Science

Methane from Saturn's Moon, Enceladus, Could Signal Alien Life

Back in 2015, NASA’s late, great Cassini spacecraft sampled material from one of Enceladus’s icy plumes. Among other interesting components, the orbiter found that the Saturnian moon’s icy spray contained methane. Years later, a new study suggests that methane could be of biological origin, making Enceladus even more enticing for astrobiologists and tinfoil hat-wearers alike.

The paper, published on February 27 in Nature Communications, describes how a team of scientists exposed three kinds of archaeans to various temperatures and pressures similar to the ones found on Enceladus. These particular microbes — which look very much like bacteria under a microscope — are methanogenic, meaning they produce methane as a byproduct of metabolism.

One species of microbe called Methanothermococcus okinawensis survived and even grew substantially in the researchers’ modeled scenarios. Most importantly, it produced methane gas in the high-pressure environments it was exposed to. This makes sense, considering Methanothermococcus okinawensis came from a hydrothermal vent off the island of Okinawa in Japan, and for years, researchers have thought similar hydrothermal vents exist on Enceladus.

“We were able to show that, under putative Enceladus conditions, biological methane production occurs in the lab,” the study’s co-author Simon Rittmann, of the Department of Ecogenomics and Systems Biology at the University of Vienna in Austria, tells Space.com in an email. “Hence, some of the methane detected on Enceladus could in principle be of biological origin.”

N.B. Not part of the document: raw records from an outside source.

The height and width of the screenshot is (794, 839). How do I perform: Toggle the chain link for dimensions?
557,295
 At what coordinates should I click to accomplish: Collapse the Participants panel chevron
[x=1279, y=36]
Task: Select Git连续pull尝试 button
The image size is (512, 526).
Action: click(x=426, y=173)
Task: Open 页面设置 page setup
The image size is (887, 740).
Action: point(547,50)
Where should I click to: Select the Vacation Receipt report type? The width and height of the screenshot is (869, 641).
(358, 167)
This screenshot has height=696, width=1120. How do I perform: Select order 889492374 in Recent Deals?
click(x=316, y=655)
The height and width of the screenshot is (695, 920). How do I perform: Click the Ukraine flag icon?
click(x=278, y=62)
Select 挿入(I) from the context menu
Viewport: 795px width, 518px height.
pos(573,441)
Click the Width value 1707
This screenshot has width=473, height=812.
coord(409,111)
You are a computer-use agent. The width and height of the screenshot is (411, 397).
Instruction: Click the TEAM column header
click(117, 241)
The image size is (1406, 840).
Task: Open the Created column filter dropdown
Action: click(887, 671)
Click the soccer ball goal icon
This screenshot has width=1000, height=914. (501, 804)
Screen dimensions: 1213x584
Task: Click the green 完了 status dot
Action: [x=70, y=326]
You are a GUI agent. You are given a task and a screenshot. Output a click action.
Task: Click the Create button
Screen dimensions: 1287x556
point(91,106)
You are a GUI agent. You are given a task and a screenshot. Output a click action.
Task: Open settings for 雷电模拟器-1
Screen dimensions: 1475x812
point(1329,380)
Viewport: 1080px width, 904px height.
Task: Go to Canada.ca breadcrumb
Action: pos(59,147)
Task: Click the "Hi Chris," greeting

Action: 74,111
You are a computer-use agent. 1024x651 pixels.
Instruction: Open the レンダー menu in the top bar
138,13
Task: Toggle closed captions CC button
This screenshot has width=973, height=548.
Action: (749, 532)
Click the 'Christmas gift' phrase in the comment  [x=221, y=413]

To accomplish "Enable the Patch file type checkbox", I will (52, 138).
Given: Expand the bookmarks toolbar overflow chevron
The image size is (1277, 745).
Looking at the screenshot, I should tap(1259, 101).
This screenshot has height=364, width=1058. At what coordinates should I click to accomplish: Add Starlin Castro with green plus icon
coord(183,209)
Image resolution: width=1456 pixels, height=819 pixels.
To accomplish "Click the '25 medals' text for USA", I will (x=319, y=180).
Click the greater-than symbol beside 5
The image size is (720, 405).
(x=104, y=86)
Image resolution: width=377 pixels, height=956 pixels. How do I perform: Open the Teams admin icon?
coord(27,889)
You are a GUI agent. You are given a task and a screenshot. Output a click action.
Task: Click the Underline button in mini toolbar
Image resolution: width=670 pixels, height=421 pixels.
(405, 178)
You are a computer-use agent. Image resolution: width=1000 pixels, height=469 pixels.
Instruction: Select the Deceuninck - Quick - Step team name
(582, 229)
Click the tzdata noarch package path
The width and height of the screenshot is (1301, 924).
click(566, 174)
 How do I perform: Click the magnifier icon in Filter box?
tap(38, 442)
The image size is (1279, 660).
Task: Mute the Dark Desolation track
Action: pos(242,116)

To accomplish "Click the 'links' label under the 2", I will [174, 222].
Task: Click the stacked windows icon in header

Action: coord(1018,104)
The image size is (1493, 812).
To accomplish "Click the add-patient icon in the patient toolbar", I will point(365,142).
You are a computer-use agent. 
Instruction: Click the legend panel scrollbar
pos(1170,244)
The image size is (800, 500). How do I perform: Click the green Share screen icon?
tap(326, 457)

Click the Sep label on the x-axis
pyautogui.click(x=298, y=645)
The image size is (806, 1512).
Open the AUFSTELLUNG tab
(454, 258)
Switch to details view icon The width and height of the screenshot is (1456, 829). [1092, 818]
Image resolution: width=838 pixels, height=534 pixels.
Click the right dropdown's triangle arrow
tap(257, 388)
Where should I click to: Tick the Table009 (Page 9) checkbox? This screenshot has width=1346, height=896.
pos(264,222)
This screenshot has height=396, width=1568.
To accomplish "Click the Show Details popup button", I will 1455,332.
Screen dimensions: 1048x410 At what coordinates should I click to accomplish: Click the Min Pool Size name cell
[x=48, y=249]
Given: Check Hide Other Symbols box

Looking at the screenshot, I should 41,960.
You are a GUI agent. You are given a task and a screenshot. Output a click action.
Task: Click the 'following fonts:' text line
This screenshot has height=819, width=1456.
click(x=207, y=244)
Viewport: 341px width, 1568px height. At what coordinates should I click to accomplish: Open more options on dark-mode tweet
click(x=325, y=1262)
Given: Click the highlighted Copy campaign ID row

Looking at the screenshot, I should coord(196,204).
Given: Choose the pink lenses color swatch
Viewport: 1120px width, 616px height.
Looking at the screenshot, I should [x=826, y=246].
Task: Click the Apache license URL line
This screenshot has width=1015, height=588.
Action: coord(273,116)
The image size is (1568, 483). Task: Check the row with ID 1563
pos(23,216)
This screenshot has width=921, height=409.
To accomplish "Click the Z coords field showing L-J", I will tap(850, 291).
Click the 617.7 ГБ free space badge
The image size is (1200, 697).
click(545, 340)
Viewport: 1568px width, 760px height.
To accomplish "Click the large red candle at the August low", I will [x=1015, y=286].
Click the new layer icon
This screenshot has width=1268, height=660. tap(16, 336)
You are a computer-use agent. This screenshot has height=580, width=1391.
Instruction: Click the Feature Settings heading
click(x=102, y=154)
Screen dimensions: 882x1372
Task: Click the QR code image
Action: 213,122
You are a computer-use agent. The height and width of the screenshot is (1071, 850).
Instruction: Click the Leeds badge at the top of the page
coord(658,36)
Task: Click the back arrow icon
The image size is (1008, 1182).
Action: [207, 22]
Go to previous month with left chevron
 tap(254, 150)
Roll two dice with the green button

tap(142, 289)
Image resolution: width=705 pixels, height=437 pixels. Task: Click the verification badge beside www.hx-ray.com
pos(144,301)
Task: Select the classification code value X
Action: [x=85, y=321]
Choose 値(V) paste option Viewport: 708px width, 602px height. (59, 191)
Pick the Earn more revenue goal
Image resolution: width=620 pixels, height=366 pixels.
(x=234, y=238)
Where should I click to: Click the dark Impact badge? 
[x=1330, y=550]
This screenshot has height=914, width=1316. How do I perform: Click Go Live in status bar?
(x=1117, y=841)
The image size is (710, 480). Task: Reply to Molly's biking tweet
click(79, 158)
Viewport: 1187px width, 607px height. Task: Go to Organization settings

Saturns icy moon, Enceladus, and its lil' plumes.

NASA/JPL-Caltech/SSI

We can’t stress enough that this isn’t definitive proof of aliens on Enceladus. While we’d all like to see space tardigrades swimming around on this icy moon, there’s so much more research to be done. Frankly, we’d need another mission to the Saturn system. That could be complicated since NASA doesn’t have any formal plans to send another mission to the gas giant any time soon.

Hopefully, someone pulls through and sends their version of Cassini 2.0. Hey, Elon Musk, do you like Saturn?